Интересным примером фиктивного контрапункта с использованием комментирующего звука (IV) мо­жет служить главный монолог Гамлета в фильме Лоренса Оливье. Несколько раньше мы приводили этот же эпи­зод как пример того, что если достижение равновесия между словесным и изобразительным рядами фильма вообще возможно, то оно скорее нейтрализует вырази­тельную силу обоих элементов, нежели усиливает ее. Здесь нужно дополнить сказанное двумя замечаниями,

Первое — что монолог этот следует отнести к катего­рии комментирующего звука, так как Оливье создает с помощью звукоотражателей впечатление, будто его про­износит не живой Гамлет, а его «бесплотная» душа. Мы видим Гамлета слушающим, а не говорящим; он слушает и реагирует на свой собственный «внутренний» голос, иду­щий из недр мира, существующего вне рамок экрана. Вто­рое — что, концентрируя на протяжении всего монолога внимание зрителя на чертах лица Гамлета и тем самым выявляя смысл, Оливье, очевидно, хочет установить кон­трапунктическую связь между словами и синхронизиро­ванным с ними изображением. Однако и в этом случае можно повторить уже сказанное выше: контрапункти­ческий эффект, который должен исходить от внешнего облика Гамлета, теряется в словесных образах монолога.

Господство изображения благоприятствует кинематографичности синхронизации

Синхронность.

Тип I. Параллелизм. Представим себе, что на экране снова разговаривающий персонаж; однако на этот раз основным источником информации явля­ются кадры изображения, а не слова. Речь ничего не добавляет к тому, что говорит синхронизированное с ней изображение, она лишь параллельна ему, дуб­лирует его смысл (см. последнюю часть примера 5). Не будь вообще никаких слов, мы и так поняли бы смысл кадра по внешнему виду персонажа. Параллелизм этого типа убедительно подтверждает огромное значение роли, отведенной речи. Читатель, вероятно, помнит, что при ее господстве параллельное изображение низводится до положения не воспринимаемого глазом придатка, то есть возникает ситуация, начисто исключающая кинематогра­фическую полноценность сцены. Но раз господствуют зри­тельные образы, отрезок фильма с изображением говоря­щего человека сохраняет свою кинематографичность, не­смотря на то, что фонограмма дублирует его смысл. Даже если слова эти совсем не нужны, они являются в худшем случае незначительной помехой. Но будут ли они лишним балластом при всех обстоятельствах? Несмотря на то, что слова дублируют изображение, они способны придать сце­не большую жизненность, что в значительной мере ком­пенсирует их бесполезность в других отношениях.

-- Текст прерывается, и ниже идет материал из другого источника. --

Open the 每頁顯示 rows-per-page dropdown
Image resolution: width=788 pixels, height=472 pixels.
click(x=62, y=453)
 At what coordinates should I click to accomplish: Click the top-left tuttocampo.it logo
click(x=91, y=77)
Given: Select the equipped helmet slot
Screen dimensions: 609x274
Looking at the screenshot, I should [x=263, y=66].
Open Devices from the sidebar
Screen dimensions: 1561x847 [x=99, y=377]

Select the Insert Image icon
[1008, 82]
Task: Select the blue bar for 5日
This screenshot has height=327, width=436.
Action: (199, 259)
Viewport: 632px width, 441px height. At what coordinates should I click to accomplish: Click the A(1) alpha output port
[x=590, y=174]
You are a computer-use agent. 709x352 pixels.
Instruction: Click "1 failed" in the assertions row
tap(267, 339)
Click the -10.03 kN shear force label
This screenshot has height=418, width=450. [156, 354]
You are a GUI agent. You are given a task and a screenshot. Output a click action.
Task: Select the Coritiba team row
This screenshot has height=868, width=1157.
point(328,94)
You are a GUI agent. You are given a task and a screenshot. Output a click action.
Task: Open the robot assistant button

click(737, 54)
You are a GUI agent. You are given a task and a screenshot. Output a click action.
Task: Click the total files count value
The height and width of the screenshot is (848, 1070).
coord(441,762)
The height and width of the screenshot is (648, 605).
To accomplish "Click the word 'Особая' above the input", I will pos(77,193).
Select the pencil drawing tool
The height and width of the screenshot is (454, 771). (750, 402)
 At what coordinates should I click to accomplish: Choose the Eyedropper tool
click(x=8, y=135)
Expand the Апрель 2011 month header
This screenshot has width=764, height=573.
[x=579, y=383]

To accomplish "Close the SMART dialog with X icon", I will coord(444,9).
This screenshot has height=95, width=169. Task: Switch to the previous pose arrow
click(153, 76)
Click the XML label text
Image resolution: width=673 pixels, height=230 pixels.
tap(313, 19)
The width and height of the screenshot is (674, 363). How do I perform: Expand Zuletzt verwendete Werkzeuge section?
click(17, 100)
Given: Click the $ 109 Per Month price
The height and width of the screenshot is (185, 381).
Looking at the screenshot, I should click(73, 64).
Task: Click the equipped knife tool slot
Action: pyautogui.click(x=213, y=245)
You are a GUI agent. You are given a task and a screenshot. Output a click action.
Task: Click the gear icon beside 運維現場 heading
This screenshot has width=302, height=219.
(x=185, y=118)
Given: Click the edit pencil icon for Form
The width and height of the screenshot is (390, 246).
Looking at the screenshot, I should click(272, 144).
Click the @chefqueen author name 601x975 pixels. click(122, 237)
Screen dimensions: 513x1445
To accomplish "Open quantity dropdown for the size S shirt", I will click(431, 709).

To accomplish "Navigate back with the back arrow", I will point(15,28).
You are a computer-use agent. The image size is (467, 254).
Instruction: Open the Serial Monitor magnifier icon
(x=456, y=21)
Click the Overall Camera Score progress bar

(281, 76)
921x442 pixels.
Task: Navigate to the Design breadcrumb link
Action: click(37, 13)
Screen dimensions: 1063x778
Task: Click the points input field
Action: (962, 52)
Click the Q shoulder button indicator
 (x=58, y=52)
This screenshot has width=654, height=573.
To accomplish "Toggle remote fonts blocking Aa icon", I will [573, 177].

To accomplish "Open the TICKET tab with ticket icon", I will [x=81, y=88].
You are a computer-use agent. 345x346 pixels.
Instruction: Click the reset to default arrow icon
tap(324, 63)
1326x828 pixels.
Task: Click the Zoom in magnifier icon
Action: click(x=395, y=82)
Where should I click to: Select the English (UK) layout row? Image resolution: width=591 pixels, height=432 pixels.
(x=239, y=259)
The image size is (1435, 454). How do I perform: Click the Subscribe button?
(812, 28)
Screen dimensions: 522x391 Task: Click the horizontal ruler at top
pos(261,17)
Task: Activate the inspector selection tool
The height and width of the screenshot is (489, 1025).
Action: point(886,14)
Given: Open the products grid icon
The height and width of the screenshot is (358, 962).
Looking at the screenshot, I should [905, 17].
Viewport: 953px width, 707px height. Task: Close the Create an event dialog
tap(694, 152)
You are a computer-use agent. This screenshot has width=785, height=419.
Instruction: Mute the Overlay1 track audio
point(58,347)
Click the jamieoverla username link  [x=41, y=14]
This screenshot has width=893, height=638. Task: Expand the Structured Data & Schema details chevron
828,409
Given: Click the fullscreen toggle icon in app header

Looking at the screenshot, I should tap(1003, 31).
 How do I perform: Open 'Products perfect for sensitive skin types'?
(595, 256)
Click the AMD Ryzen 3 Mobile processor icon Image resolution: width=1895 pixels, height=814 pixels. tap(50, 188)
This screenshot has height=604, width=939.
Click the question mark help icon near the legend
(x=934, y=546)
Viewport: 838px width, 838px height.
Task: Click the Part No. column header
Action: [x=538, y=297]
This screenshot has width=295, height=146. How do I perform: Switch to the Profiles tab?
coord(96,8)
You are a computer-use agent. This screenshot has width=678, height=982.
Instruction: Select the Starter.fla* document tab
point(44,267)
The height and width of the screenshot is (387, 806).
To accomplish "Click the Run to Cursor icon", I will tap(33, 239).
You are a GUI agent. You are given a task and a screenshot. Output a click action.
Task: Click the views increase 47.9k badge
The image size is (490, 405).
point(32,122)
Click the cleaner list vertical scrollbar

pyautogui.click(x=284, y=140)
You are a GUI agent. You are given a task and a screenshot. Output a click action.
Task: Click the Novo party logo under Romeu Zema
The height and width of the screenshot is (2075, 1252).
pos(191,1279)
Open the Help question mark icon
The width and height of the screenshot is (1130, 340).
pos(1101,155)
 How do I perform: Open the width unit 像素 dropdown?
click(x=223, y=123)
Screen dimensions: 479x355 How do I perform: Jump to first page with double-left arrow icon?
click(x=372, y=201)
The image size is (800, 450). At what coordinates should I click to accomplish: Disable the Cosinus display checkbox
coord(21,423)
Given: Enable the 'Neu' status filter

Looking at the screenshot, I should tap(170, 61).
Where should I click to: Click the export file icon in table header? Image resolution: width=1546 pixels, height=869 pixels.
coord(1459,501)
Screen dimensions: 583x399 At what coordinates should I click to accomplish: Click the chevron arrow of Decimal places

Тип II. Контрапункт. На примере 6 мы убе­дились, что изображение лица говорящего человека мо­жет выражать нечто противоречащее содержанию его синхронно записанных' слов или же дополняющее их смысл. В таком случае мы имеем синхронность в сочета­нии с подлинно контрапунктической связью между изо­бражением и речью. Заметьте, что подобная связь осу­ществима лишь благодаря тому, что речь не претендует на наше безраздельное внимание — роль речи достаточно скромна, чтобы позволить изображению сказать свое сло­во, — иначе, при прочих равных условиях, контрапункт был бы фиктивным. Подлинный контрапункт на экране требует непременного господства зрительных образов; во всяком случае кинематографичность контрапункта опре­деляется смысловым вкладом изображения.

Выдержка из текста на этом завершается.